The depressing truth is that this is now a non-argument. The loss of childhood innocence, whether it is seen as unforgivable corruption or necessary worldliness, is already all around us. It has amused the adult world and its entertainment media to see and portray children as cute junior adults, and often to dress them accordingly.

Now no one is remotely perturbed by the fact that women who have made their name as topless models or in porn videos become, proudly and effortlessly, the stars of peak-hour reality series and chat shows.

Jodie Marsh is a playground favourite; many of the sales of Jordan's books are to schoolgirls, for whom she has become a role-model. Porn values are to be heard in the lyrics of songs aimed at children. They are in the poses adopted for publicity photographs, often later published in the same newspapers that are outraged by the Playboy pencil-case scandal.

We are in a muddle about childhood; the problem is in the culture as a whole and it is ridiculous to point the finger of blame at Hugh Hefner's evil empire. The bunny has already bolted.

Striking a chord with the chaps

Down at the Ponderosa, my local country music club, there will some nervy jangling of spurs, some tugging of stetsons over the eyes, at the news that Willie Nelson has released a single celebrating cowboys who like to ride together in fashionable Brokeback Mountain style.

Willie, right, is unlikely to become a gay icon - his hair's a touch lank, his teeth are rather brown - but he will strike a chord with chaps-loving riders on the range with his single "Cowboys are Frequently, Secretly (Fond of Each Other)". The song explains, "That's why they wear leather, and Levi's and belts buckled tight."

But true country fans will know that there is nothing new here.
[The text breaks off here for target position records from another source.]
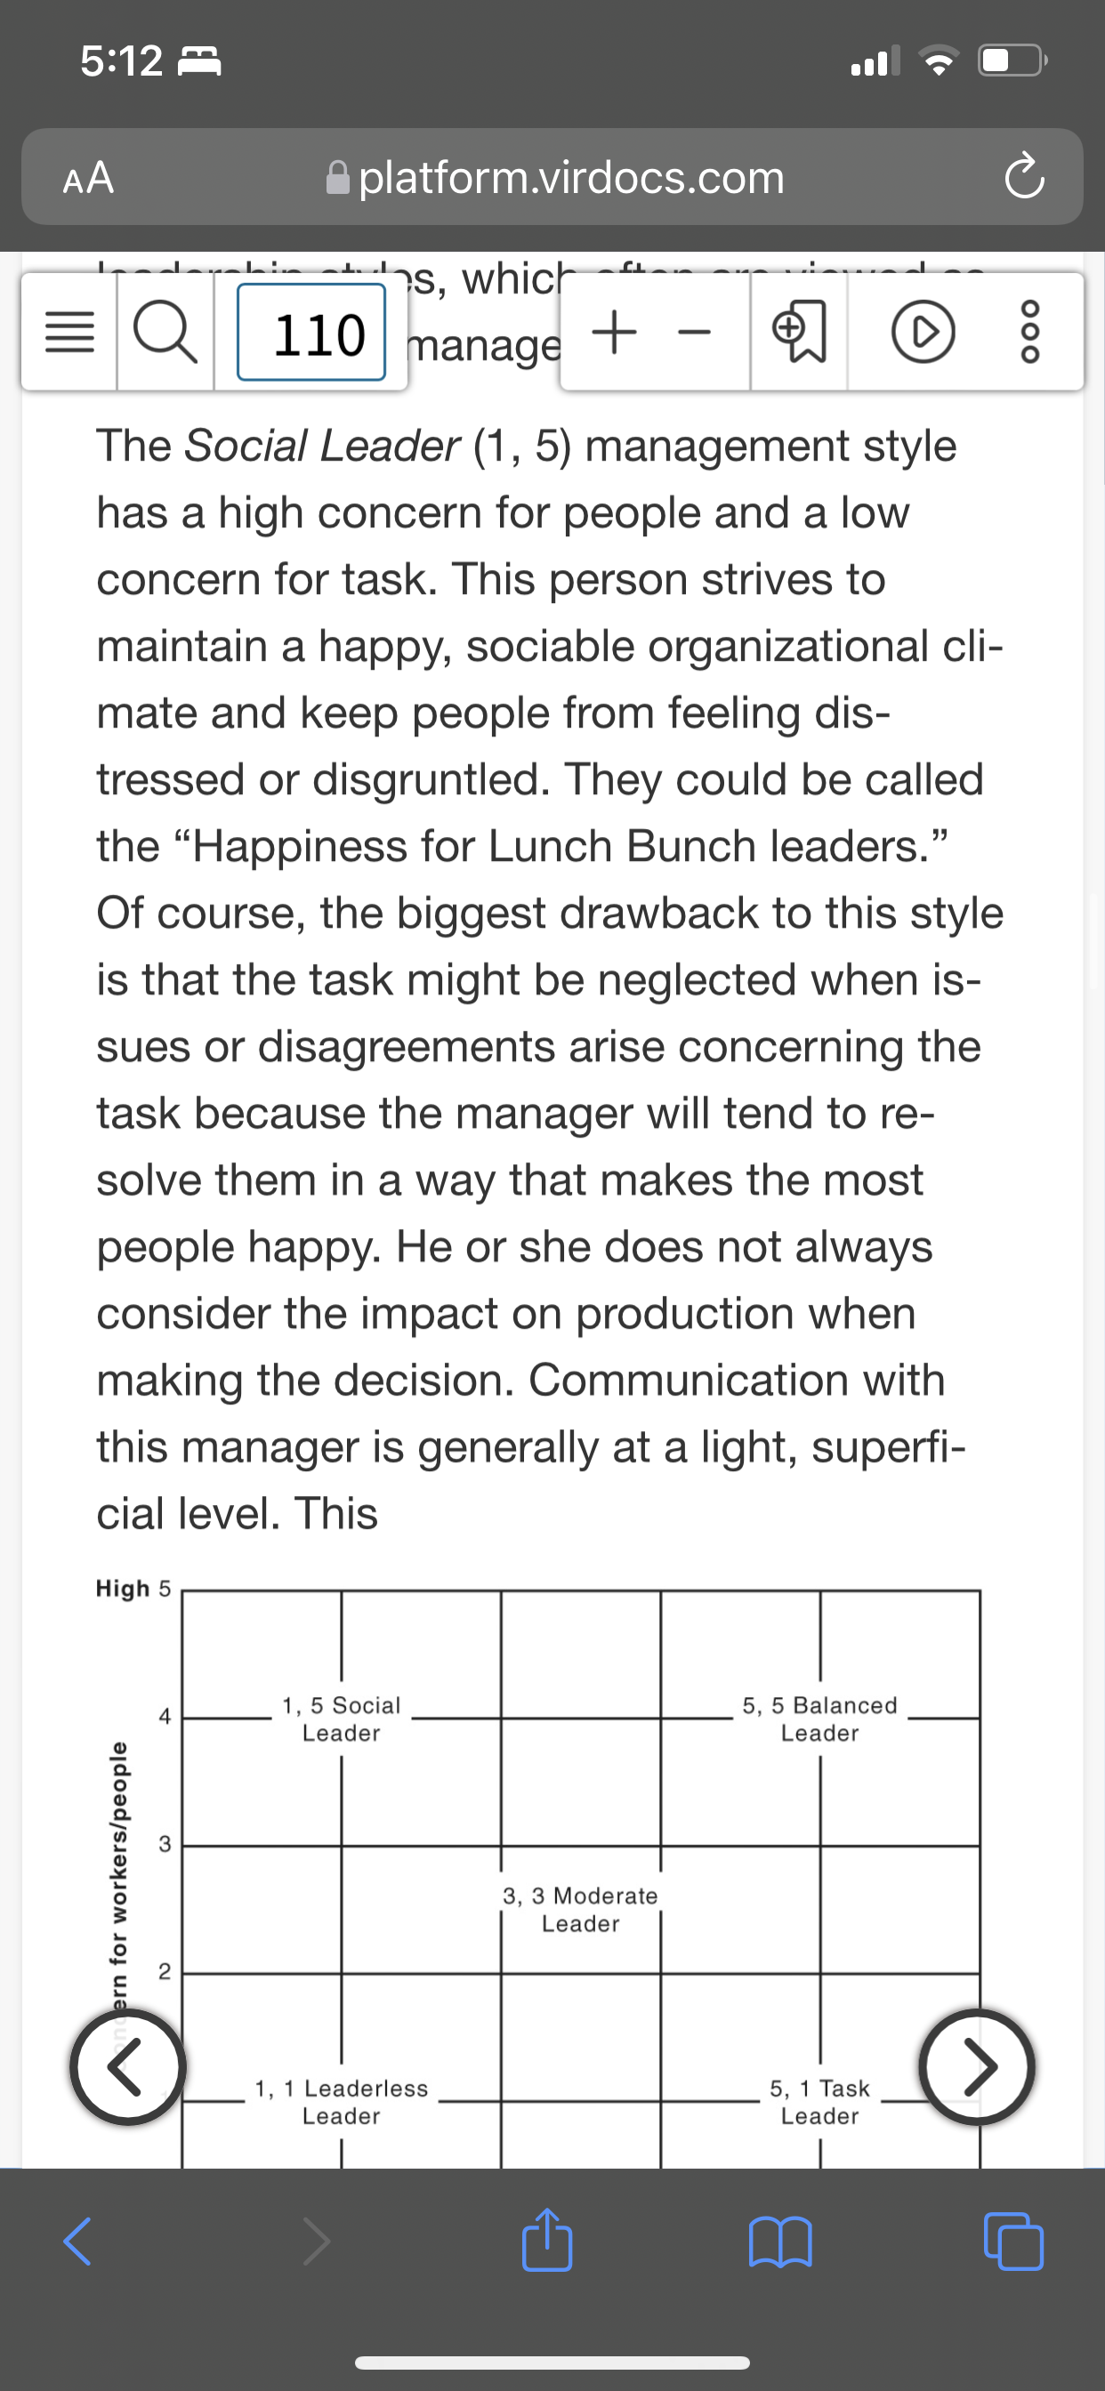Tap the 3, 3 Moderate Leader label
The height and width of the screenshot is (2391, 1105).
(x=580, y=1909)
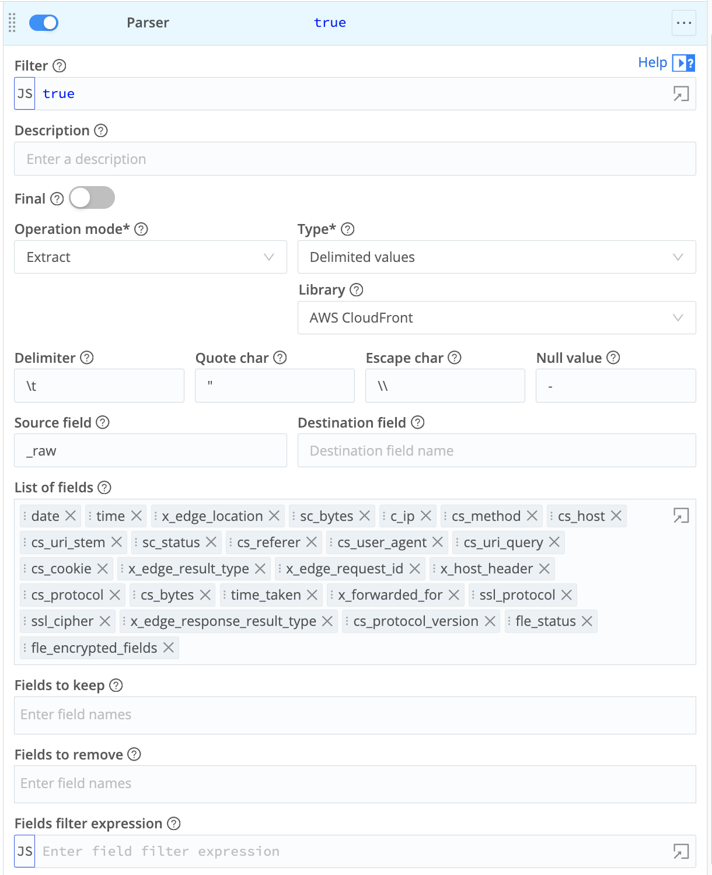The height and width of the screenshot is (875, 712).
Task: Click the Enter a description input field
Action: click(355, 159)
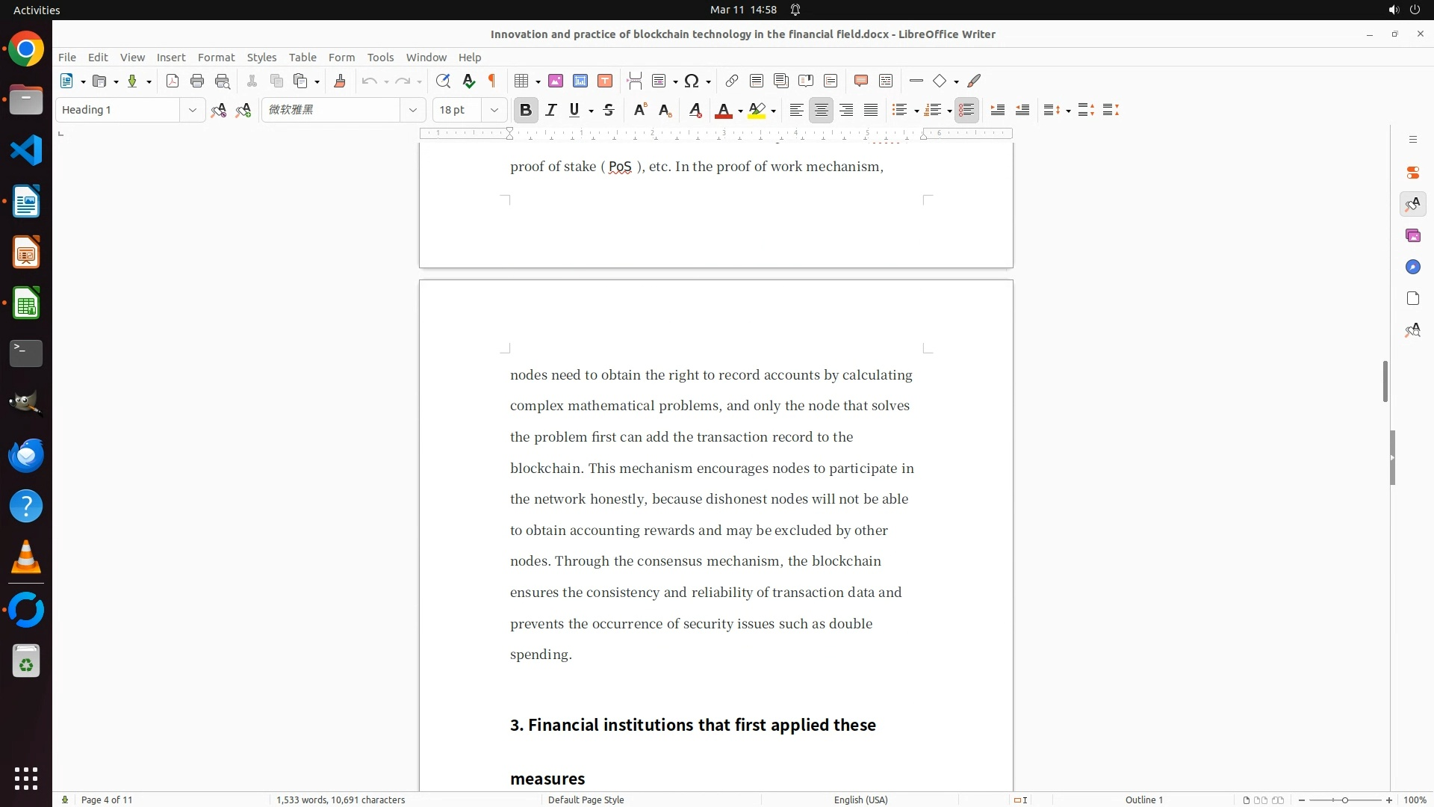1434x807 pixels.
Task: Click the zoom slider in status bar
Action: [1344, 800]
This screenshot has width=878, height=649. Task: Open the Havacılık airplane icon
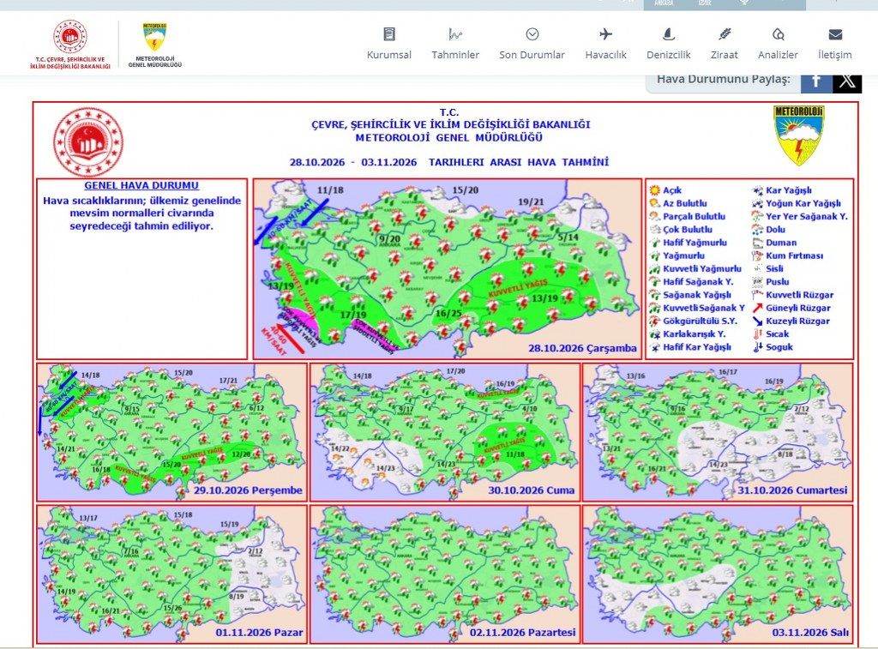(605, 34)
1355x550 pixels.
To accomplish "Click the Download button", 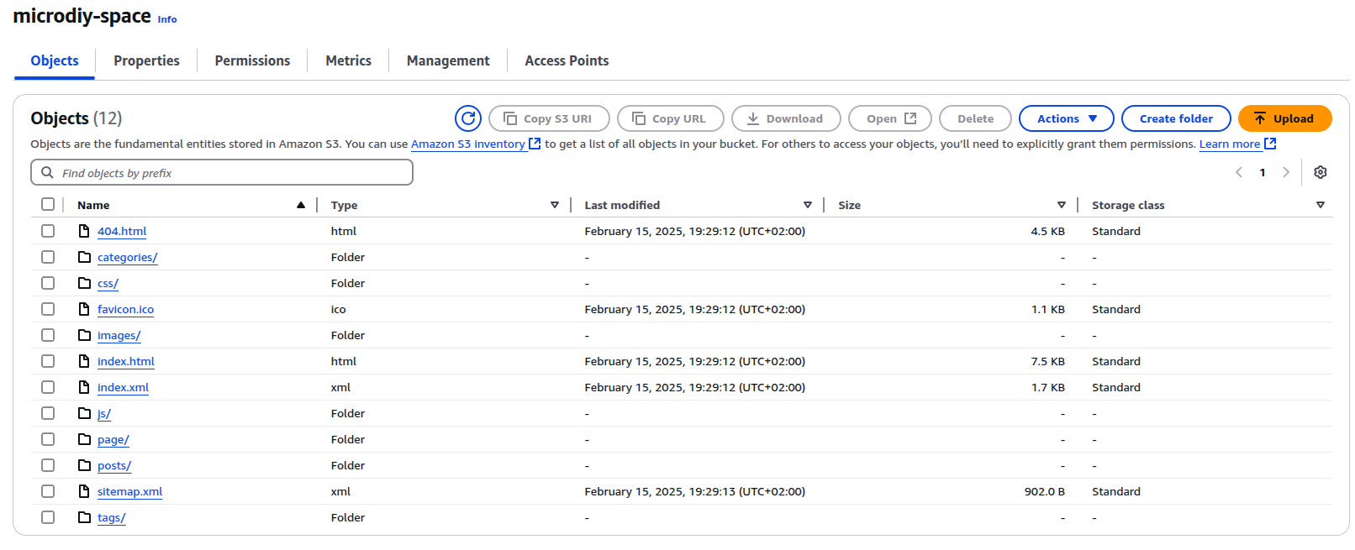I will (785, 118).
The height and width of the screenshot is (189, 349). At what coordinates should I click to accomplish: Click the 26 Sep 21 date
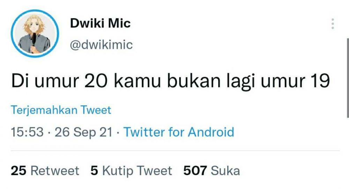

Willie's own canon contains some obvious hints. "Cowboys like dirty old pool rooms and clear mountain mornings/ Little warm puppies and children and girls of the night," goes one, while in another a cowboy "does a little Shakespeare and he sings/ Plays the mandolin and other things."

Little warm puppies? Shakespeare? Around that camp fire, outlaws have been out for longer than we think.

* With Abu Ghraib, Iran and Guantanamo Bay dominating the headlines, it is only right that the Foreign Secretary should write a full-page article on a leading matter of moral importance.

"It is time for those running football to act," Jack Straw argued in The Times, deploring the tendency of players to fall over in order to be awarded a penalty.

This cheating is apparently part of a wider picture.

"Those in charge might reflect that the next time that their wife or mother or son or daughter is the victim of yobbish behaviour in the street, the perpetrator might have thought it was OK to show no respect because their heroes act in the same way on Saturdays."

How useful it is to have the man who helped take us to war on a dodgy prospectus to remind us of the importance of honesty at all times.